The point was it’s just a huge pain, and I’ve asked about Windows C-
extensions here before and I obviously still have no clue what I’m
talking about when it comes to VC6 vs VC8 vs whatever… :wink:

Well, briefly – in most cases, a Ruby extension written in C needs to
be compiled and “linked” (converted to a DLL) with the same tool set
that was used to compile and link the Ruby executable. So … if you
rebuild the Ruby executable with gcc, you need to recompile and relink
any C-language extensions that way as well.
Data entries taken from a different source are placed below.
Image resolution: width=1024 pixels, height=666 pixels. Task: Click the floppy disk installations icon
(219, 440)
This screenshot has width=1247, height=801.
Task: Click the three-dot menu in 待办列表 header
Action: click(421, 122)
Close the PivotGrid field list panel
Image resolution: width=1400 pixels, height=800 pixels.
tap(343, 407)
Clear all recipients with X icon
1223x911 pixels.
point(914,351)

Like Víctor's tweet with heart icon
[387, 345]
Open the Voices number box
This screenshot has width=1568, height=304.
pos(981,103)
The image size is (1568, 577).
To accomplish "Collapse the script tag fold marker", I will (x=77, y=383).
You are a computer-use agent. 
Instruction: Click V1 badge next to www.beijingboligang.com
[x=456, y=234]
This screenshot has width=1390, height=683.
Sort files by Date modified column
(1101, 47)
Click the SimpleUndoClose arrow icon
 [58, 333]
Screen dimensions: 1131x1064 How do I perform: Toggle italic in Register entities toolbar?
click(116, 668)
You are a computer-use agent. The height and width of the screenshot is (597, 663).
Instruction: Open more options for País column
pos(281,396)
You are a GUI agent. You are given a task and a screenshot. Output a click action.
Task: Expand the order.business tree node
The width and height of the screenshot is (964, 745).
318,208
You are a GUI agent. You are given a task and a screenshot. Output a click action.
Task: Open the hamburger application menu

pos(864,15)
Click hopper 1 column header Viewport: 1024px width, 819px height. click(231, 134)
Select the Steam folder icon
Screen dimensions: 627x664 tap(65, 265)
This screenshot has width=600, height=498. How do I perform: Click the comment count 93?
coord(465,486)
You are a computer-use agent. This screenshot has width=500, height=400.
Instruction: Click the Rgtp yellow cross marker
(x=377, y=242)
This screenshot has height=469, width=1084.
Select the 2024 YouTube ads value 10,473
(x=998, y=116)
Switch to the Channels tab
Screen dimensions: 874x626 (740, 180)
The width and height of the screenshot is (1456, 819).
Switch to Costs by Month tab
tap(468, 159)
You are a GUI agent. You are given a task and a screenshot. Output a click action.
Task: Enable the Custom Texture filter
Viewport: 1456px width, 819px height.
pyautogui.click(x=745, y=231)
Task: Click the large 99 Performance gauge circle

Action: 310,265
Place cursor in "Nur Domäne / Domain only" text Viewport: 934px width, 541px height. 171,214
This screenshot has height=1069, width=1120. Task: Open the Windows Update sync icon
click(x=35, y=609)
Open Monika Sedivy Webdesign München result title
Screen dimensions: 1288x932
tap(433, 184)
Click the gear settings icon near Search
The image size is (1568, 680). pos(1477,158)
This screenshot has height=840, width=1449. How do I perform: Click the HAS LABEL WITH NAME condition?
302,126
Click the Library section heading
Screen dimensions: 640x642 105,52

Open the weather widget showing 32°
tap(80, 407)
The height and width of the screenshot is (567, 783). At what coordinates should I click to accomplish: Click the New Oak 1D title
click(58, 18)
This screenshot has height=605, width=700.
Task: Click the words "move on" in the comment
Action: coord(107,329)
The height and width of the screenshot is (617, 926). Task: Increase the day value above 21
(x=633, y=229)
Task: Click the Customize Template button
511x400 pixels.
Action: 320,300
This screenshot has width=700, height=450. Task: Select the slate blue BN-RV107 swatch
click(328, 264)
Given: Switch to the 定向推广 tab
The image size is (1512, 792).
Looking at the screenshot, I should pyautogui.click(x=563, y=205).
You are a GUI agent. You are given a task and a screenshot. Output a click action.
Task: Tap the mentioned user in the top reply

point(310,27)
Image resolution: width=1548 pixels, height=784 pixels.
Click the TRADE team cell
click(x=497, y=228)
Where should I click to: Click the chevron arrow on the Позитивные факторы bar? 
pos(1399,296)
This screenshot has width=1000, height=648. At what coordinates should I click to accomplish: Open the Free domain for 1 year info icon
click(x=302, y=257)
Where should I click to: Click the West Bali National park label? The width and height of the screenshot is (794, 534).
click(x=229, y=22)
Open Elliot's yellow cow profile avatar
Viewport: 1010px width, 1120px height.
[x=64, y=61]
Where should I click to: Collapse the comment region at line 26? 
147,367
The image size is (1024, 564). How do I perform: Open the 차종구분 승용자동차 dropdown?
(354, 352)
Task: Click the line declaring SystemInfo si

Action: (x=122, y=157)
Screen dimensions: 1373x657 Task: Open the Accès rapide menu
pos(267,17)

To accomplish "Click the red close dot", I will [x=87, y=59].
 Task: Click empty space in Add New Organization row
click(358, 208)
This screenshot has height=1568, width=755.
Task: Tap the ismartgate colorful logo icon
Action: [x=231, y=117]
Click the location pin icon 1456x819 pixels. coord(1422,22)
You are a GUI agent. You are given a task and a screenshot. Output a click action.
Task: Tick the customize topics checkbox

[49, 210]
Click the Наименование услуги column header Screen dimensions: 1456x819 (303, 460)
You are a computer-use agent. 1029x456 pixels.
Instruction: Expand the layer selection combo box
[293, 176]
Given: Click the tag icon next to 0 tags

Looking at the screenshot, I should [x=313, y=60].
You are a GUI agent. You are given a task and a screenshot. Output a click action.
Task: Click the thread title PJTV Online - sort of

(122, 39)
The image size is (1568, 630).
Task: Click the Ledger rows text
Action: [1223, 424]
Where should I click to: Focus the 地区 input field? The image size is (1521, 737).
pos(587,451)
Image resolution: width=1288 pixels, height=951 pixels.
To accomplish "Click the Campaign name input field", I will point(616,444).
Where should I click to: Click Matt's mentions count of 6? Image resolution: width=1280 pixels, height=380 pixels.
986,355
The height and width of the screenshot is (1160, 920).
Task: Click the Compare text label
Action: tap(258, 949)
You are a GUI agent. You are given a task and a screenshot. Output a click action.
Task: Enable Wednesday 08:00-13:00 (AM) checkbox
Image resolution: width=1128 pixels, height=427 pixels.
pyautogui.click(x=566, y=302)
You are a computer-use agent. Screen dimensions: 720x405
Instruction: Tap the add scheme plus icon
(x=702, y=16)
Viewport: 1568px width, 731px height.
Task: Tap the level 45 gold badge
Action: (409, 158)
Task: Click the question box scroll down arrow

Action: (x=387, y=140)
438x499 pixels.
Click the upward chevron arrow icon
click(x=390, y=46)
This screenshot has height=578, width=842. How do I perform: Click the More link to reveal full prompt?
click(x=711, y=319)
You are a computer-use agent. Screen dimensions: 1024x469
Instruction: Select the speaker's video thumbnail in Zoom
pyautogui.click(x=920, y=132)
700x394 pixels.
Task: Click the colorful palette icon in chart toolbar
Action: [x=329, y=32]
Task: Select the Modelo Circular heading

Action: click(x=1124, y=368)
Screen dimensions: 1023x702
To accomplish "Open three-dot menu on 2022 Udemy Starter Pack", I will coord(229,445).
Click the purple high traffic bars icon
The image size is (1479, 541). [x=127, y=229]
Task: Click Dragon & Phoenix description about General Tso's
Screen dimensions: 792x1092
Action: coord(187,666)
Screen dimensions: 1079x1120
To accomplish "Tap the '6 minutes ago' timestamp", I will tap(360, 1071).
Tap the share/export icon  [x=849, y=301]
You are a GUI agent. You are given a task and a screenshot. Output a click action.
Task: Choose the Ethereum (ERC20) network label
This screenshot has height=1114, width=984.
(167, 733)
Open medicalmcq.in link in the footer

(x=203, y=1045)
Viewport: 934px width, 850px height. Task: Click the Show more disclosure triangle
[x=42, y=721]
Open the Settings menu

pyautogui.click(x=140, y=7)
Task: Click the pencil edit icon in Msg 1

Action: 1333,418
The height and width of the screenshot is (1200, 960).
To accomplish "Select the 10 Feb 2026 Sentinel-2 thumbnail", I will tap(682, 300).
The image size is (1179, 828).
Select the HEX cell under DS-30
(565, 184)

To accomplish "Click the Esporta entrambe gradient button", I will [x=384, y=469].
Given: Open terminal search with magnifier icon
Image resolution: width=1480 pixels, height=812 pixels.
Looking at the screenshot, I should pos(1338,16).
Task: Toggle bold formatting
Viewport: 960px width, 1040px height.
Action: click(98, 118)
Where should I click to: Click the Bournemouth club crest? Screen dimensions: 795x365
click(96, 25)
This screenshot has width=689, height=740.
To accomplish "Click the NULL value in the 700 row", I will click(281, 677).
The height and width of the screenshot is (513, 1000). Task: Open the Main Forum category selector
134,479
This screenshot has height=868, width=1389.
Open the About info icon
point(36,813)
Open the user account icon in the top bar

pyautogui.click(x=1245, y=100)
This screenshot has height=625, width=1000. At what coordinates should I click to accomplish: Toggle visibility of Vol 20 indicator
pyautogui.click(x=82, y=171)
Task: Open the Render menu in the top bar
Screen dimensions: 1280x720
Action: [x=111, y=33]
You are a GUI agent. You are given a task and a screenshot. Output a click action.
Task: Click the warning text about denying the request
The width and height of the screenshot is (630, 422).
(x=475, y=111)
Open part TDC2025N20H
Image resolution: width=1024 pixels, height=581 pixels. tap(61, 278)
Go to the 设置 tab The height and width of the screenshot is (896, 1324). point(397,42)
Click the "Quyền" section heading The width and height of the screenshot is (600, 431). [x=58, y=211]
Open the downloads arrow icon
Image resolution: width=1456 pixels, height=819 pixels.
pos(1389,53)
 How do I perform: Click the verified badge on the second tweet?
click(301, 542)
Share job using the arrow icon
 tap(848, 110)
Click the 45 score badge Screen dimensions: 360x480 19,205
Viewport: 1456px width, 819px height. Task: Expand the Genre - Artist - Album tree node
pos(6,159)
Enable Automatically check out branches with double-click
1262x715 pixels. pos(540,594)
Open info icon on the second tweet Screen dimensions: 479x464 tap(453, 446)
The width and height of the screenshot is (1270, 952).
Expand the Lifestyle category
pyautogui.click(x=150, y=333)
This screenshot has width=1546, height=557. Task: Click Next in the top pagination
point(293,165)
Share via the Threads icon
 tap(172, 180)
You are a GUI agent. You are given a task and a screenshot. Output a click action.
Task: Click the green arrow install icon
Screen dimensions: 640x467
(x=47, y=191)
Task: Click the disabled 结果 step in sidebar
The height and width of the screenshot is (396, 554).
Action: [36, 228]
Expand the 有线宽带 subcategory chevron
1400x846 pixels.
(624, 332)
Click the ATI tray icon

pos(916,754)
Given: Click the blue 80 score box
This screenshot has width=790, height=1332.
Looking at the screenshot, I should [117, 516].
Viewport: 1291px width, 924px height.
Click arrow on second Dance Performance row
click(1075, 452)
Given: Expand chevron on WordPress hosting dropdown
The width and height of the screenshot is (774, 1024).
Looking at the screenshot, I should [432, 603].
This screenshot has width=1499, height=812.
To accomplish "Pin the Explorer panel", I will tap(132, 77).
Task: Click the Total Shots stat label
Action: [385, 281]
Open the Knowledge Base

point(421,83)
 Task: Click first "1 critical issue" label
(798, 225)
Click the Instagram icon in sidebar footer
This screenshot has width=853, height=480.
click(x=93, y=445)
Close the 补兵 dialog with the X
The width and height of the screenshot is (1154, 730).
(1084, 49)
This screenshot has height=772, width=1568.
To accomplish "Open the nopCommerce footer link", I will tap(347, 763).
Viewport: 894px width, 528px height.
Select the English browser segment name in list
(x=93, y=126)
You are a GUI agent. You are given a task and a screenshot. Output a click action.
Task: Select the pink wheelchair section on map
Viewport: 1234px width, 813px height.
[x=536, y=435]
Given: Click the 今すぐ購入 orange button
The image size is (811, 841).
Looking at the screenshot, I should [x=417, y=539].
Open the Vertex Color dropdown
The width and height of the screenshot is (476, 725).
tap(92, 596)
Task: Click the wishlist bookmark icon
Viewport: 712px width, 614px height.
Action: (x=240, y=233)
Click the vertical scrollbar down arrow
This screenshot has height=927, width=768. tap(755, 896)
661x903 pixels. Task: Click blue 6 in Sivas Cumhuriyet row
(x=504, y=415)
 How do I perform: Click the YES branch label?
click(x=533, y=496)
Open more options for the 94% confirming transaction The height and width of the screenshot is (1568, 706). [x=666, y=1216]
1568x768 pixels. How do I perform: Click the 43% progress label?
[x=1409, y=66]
And people who provide
binary gems for Windows Ruby need to provide them compiled with the same
compiler/linker that was used to build Ruby. So there needs to be some
kind of working consensus as to who does what when with which tools, or
nothing works except pure Ruby.

I will say I don’t personally know any Windows/Ruby people using
anything but the OCI. Even now that I have a fair amount of experience
with *nix machines, just the idea of getting Cygwin running scares me.
I won’t say it’s not an option for Windows devs, but I will say I
don’t think it’s realistic for Cygwin/MiniGW (for Ruby specifically)
to ever gain anywhere near the deployment OCI has.

I use both the OCI and Cygwin Ruby occasionally, but I’m always
careful not to lock myself into either. I’ve never used MinGW, but I do
have it on the machine because some other open source software depends
on it.

Cygwin is easy to install and maintain. You go to www.cygwin.com,
download and run “setup.exe”, and you get a graphical installer that
downloads stuff and puts it on your machine. I originally installed it
because I didn’t want to buy a commercial X terminal emulator for
Windows, but I have since installed the whole enchilada. You can run
all the LAMP-stack servers on it, and you can run Rails on it. But it’s
not the “preferred” way of doing those things.